- _DATA FOR PROCESSING_:
<<<<
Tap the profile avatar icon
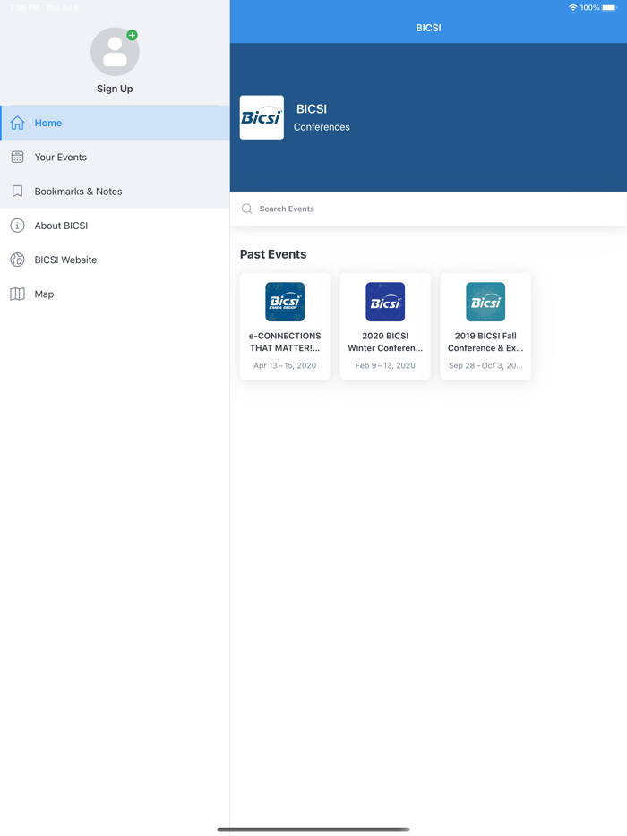The height and width of the screenshot is (836, 627). 115,52
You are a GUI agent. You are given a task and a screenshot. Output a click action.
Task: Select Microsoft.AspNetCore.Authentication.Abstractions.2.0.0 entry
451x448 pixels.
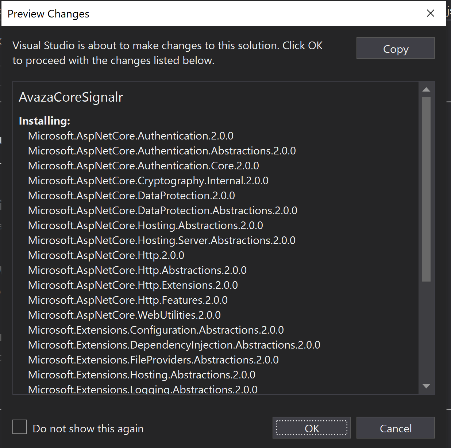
>>>>
Without including any pictures, reproduce the data exactly.

Tap the profile avatar icon
The height and width of the screenshot is (836, 627). 115,52
You are a GUI agent. You are given a task and a screenshot. Output a click action.
Task: Select Microsoft.AspNetCore.Authentication.Abstractions.2.0.0 entry
451x448 pixels.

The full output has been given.